#### Tarea:
Reproduce sin cambios el fragmento del texto en estudio que va desde "Para empezar, la" hasta "que las cumpla.", ambos incluidos.

Para empezar, la vida es un desastre; un desastre que no te da más que la opción de aceptar sus reglas, o en todo caso vivir de acuerdo con las que tú mismo te impongas. Si quieres destacar, ser el Carlos Slim de las nuevas generaciones, necesitas dedicarte a los negocios de lleno; si quieres ser el peor estafador tienes que arriesgarte a pasar 50 años en la cárcel; puedes escoger también el darle culto a tus sentidos con la droga o el alcohol, el sexo, el amor, la amistad, los cuates y la farándula. Todo se vale. La vida es plural, no hay reglas, sino que cada quien impone las suyas, y lo relevante es que las cumpla.
Si uno aspira a ser un gran escritor, debe demostrarlo con sus libros y no con los comentarios de sus amigos, que siempre lo halagarán. Debe demostrar con su obra que es un buen escritor. La obra avala la calidad o la demerita. En México a los escritores casi los fabrica el gobierno. El gobierno decide quién es bueno y a quién debe premiar. Es necesario que sea más abierta la selección de las personas a las que se concede un premio. Sería importante que participaran en este proceso la sociedad civil, los lectores y las cámaras del libro, para que no se ignore a algunas personas muy valiosas. A mí, recientemente me premió el INBA, porque he sido una gente decente, he dicho lo que pienso y no he flaqueado durante 60 años; con mi colaboración he ayudado y descubierto a la literatura mexicana. Durante 20 o 30 años fui el partero de la literatura mexicana. Lo hice con mucho gusto, con mucho entusiasmo.

#### Extractos de datos:
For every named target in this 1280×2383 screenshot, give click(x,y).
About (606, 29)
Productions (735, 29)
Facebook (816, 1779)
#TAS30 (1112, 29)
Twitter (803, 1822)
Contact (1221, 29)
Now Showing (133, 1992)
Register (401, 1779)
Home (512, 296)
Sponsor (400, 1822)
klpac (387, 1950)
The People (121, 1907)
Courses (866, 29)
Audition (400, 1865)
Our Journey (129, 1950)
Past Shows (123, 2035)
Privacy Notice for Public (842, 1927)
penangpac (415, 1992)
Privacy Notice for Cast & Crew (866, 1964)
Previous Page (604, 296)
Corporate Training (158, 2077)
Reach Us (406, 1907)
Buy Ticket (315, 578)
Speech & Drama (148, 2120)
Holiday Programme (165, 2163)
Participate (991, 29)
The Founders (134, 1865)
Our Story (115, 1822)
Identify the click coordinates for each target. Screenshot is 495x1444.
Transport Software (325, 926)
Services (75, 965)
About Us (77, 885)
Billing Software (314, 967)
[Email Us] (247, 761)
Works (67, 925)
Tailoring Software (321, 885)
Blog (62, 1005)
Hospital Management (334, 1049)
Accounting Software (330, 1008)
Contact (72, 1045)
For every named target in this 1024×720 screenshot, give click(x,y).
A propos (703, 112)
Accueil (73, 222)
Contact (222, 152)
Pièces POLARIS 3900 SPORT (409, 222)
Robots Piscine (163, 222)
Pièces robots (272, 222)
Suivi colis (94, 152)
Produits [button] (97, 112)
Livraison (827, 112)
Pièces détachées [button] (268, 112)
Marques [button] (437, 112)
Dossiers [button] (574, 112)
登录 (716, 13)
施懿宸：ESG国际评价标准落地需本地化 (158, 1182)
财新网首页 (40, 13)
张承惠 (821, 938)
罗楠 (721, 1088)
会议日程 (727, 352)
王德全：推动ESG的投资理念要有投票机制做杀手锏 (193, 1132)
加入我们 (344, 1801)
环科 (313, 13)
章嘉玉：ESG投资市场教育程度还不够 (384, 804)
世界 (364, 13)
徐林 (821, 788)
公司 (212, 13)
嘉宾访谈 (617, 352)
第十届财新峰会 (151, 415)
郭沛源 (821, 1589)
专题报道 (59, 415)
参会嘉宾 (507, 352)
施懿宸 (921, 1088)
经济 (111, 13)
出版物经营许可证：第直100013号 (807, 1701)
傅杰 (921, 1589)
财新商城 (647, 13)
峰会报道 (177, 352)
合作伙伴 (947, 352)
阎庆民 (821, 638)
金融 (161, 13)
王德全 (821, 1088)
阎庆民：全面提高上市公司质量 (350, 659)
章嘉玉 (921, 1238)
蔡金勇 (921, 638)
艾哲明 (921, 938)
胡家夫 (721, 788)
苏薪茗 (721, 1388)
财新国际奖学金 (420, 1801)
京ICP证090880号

#### Respuesta:
Para empezar, la vida es un desastre; un desastre que no te da más que la opción de aceptar sus reglas, o en todo caso vivir de acuerdo con las que tú mismo te impongas. Si quieres destacar, ser el Carlos Slim de las nuevas generaciones, necesitas dedicarte a los negocios de lleno; si quieres ser el peor estafador tienes que arriesgarte a pasar 50 años en la cárcel; puedes escoger también el darle culto a tus sentidos con la droga o el alcohol, el sexo, el amor, la amistad, los cuates y la farándula. Todo se vale. La vida es plural, no hay reglas, sino que cada quien impone las suyas, y lo relevante es que las cumpla.